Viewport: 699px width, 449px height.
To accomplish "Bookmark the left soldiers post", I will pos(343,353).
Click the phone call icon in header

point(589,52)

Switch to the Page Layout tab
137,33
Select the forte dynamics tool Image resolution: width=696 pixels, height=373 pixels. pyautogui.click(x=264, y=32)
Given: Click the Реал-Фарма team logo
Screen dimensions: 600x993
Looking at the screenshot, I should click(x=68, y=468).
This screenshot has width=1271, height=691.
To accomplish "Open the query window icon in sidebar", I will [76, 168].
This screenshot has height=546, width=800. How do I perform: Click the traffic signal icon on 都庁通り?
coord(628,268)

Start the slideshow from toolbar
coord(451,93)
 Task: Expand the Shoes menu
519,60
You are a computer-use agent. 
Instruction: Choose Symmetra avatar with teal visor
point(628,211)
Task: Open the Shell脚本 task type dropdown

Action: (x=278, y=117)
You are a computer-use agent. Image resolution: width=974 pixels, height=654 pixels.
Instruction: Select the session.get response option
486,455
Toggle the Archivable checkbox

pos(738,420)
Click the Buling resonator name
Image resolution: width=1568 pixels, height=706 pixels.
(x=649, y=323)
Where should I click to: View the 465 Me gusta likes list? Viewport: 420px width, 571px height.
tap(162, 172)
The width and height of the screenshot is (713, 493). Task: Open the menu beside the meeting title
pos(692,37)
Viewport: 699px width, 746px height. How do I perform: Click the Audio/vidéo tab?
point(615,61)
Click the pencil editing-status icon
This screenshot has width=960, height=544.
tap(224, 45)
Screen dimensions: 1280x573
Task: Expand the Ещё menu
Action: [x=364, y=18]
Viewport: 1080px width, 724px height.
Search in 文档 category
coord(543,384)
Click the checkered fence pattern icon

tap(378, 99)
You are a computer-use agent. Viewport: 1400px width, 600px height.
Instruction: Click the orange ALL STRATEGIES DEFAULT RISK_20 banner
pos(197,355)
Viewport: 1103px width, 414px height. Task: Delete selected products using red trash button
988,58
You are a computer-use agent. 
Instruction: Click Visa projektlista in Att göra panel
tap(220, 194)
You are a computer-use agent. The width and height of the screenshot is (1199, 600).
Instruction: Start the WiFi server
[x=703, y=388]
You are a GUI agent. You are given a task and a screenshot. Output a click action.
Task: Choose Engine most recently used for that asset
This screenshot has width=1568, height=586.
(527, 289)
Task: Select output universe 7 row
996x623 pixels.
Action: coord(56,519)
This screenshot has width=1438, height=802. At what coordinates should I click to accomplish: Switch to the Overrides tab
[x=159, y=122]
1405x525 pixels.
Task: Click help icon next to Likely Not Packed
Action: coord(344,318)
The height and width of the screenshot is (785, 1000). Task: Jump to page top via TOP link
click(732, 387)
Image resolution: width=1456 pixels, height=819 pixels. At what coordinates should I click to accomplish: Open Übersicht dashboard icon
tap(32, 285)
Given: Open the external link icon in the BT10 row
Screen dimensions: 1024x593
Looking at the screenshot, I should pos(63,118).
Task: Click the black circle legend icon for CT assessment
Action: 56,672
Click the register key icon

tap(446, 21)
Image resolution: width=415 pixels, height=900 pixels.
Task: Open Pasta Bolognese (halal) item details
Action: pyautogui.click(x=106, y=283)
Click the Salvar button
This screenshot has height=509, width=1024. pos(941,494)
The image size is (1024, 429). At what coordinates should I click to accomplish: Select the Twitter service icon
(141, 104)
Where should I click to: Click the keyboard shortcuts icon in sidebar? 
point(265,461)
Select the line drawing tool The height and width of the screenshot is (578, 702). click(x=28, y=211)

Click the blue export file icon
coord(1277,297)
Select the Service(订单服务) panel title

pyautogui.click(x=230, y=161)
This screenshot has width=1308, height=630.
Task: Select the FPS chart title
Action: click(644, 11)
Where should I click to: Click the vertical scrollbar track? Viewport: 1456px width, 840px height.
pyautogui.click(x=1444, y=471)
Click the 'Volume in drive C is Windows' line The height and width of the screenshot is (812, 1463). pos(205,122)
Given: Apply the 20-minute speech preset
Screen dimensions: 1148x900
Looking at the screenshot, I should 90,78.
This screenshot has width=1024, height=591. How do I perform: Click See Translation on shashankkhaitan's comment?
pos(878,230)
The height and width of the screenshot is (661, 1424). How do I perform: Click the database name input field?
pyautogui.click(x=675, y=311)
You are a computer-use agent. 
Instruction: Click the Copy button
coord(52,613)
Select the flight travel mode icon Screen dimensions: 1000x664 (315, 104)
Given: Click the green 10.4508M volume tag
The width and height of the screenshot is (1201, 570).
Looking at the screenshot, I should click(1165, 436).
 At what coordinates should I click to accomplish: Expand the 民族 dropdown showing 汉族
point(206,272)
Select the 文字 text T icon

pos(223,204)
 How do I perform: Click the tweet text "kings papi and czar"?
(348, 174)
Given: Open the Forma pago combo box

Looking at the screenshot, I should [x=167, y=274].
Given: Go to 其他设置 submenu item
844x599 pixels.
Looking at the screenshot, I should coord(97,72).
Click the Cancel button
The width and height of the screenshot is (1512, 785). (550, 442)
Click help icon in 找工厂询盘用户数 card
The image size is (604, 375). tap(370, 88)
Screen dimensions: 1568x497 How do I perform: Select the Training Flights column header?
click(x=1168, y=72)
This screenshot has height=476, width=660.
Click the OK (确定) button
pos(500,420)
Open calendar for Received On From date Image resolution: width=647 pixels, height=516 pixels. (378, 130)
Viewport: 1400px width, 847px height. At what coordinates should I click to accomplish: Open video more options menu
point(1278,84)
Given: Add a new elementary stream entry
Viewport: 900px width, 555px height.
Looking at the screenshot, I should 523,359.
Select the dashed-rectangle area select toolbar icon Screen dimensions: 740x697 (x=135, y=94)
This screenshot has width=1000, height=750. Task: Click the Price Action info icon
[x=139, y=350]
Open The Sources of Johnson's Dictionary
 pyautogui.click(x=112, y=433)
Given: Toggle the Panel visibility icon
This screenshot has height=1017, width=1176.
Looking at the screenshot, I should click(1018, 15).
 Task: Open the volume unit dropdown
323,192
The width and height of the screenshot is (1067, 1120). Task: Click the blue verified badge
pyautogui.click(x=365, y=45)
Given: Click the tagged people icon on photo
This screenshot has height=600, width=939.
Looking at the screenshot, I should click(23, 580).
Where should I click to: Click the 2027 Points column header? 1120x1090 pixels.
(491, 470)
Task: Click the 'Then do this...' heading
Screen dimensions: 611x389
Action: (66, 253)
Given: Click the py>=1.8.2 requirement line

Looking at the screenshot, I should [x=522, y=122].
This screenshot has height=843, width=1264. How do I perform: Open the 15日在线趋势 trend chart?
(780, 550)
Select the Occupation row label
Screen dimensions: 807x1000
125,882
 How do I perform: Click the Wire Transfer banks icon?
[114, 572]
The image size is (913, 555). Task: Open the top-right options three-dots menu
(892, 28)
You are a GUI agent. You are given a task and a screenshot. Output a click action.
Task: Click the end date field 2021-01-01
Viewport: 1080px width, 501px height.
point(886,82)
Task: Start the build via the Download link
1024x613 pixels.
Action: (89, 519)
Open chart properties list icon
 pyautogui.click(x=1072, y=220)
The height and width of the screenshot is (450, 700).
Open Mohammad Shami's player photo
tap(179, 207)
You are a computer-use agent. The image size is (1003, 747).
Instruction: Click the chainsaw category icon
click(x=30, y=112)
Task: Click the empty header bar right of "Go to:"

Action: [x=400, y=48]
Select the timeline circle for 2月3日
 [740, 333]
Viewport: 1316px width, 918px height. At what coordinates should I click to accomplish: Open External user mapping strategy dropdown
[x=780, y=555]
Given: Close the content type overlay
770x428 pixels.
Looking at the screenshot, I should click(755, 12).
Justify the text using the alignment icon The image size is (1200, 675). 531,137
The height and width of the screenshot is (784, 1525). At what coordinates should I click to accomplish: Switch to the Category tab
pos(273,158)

WHAT TO WORK ON –
Copy out, word for word, the part of the entries above that begins at the line with "Select the timeline circle for 2月3日" and ends at the line with "Justify the text", including both.

EXPECTED ANSWER –
Select the timeline circle for 2月3日
 [740, 333]
Viewport: 1316px width, 918px height. At what coordinates should I click to accomplish: Open External user mapping strategy dropdown
[x=780, y=555]
Given: Close the content type overlay
770x428 pixels.
Looking at the screenshot, I should click(755, 12).
Justify the text using the alignment icon The image size is (1200, 675). 531,137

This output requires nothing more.